Soooo… having actually read the decision from ACAT, my question would be why has the child (parent/s) not been charged?

Regardless of disability, committing an assault is a criminal offence and in and of itself appears to have justified the suspension, the violence also appears to have occurred more than once. “Threats to kill” pop up in the criminal code as being a “no no”.

How does ACAT justify this decision, given the schools have an obligation to maintain a safe environment for ALL the students not just those with special needs?

It seems the message being put out is that if you are a disabled child you can feel free to assault and threaten little girls and excuses will be made for you with nil consequence.

I feel this approach may be more detrimental for the child than the long term approach of making them responsible for their own actions.

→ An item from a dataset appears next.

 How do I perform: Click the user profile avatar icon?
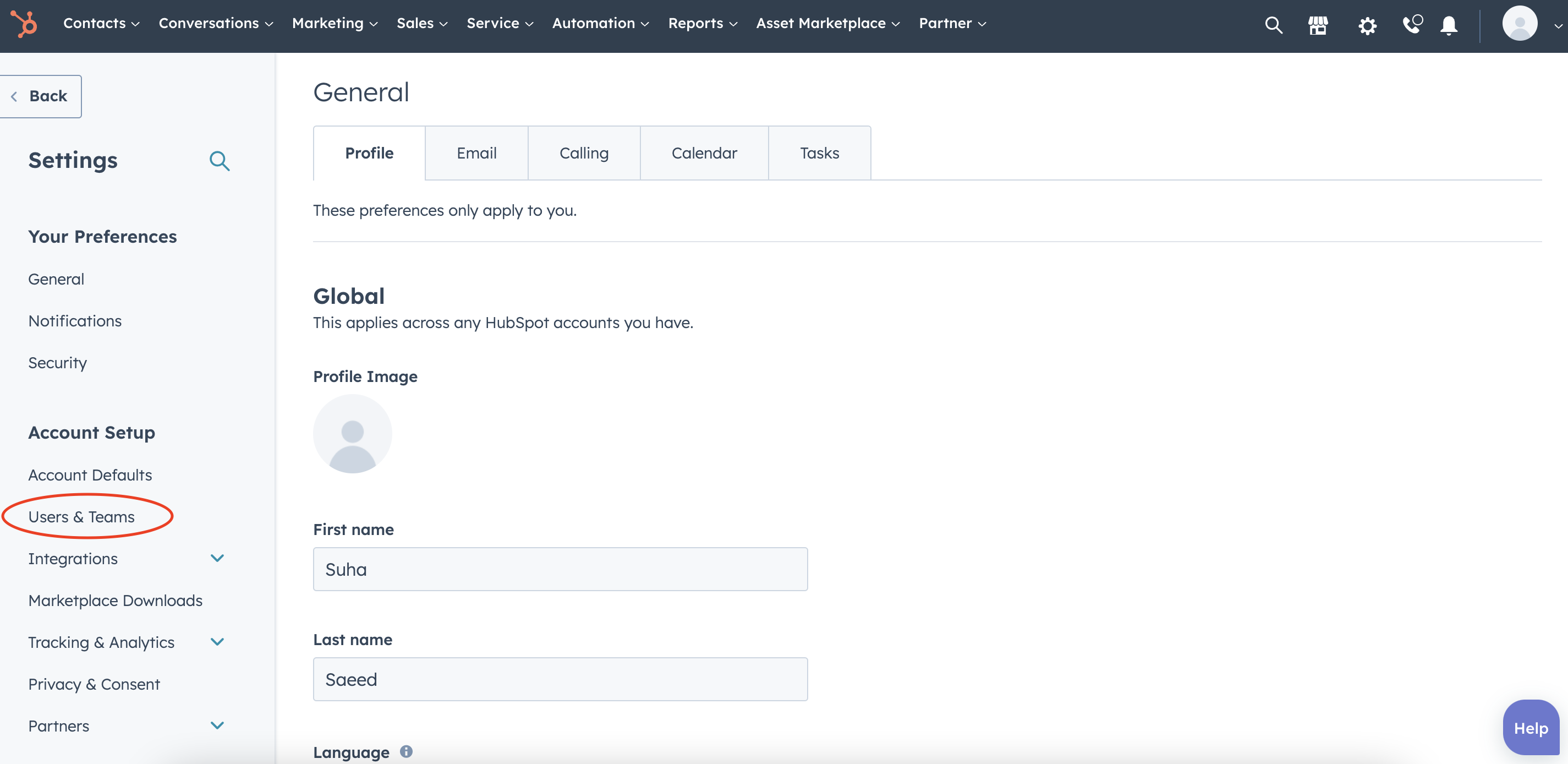[1520, 23]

As matters stand his mum and dad are basically saying “it’s not your fault you were suspended son. See the tribunal supported us!” as opposed to “Son, if you continue assaulting people you will end up in gaol with a very large roommate called Bubba…”

I feel so very sorry for the children, and parents of these children, who are essentially being told that one child’s right to an education supersedes the risk to their safety and right to an education.

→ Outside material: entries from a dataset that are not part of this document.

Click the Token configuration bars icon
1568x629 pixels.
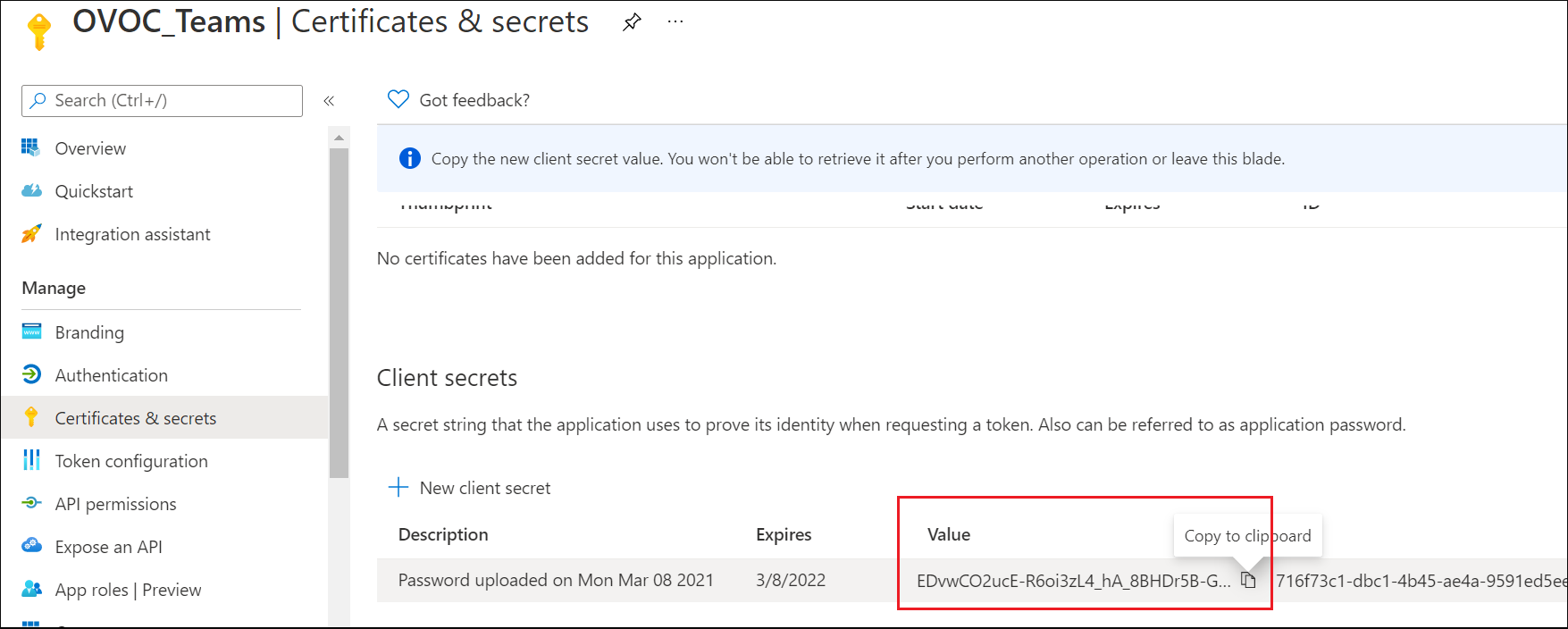point(31,461)
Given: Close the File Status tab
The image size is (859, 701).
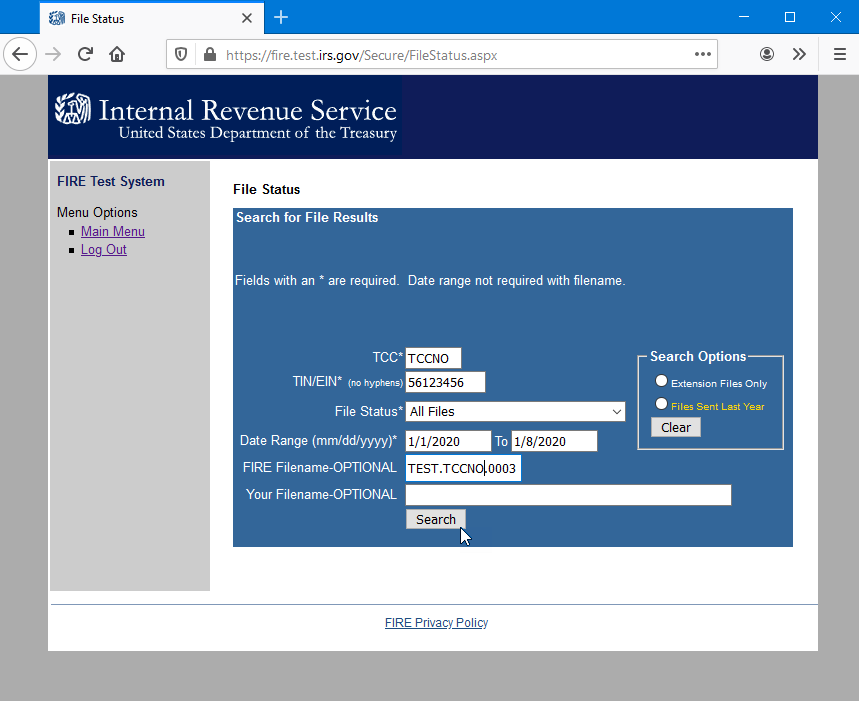Looking at the screenshot, I should coord(248,18).
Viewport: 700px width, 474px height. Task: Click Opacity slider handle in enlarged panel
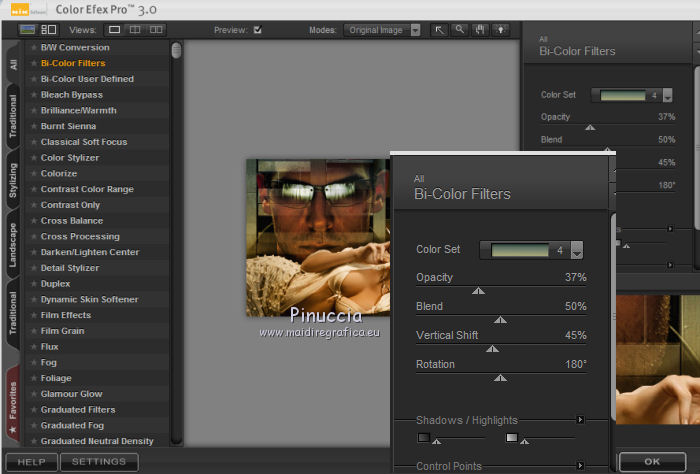click(478, 291)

Bernard – so u would approve of police action against an intellectually challenged 7 year old? Get a grip!!!

Not so much the child given they couldn’t be charged in and of themselves, more the parents to help… encourage them.

What would you suggest Rose? Let’s pretend your daughter was assaulted at school in the same circumstances. Please do tell me how you would be brimming with understanding and explaining to your own child it was ok for the disabled child to have hit them? That it’s ok for this same child to make yours feel scared and unsafe in their school?

In ten and a half years, if the boy still hasn’t learned (which seems likely if your view and the parents attitude are the prevailing ones) the police WILL lock him up and what new excuses would you offer up then?

The implication that there should be no consequences for actions that see adults (those disabled and those that are not) jailed just doesn’t resonate with me for some reason.

What a waste of time and public money. The kid clearly needs to be in a specialist school to properly deal with his conditions rather than disrupting the education of other kids and creating stress on teachers. The system should stop pandering to these parents.

Adrienne Yeo11:07 am 08 Jan 21

Unless you happen to be one of “these parents”. I did not read the judgment, so cannot comment on this particular case, but yes, ultimately it it the parent’s responsibility to ensure the needs of their child are met. At the same time, the school needs to be accommodative and work with parents on implementing learning and behaviour management plans. It looks like there was no positive partnership or working relationship between parents and school, in this case. Usually this means parents have to find a new school, but this is not always possible or feasible.

Specialist schools are a thing of the past, people have been lulled into thinking that “inclusion” is a good thing, when it benefits neither the “included” child nor the rest of the children. Sure, there are a very few schools that cater to the severely disabled, but for a child with “invisible” disabilities, there is very little in the average classroom.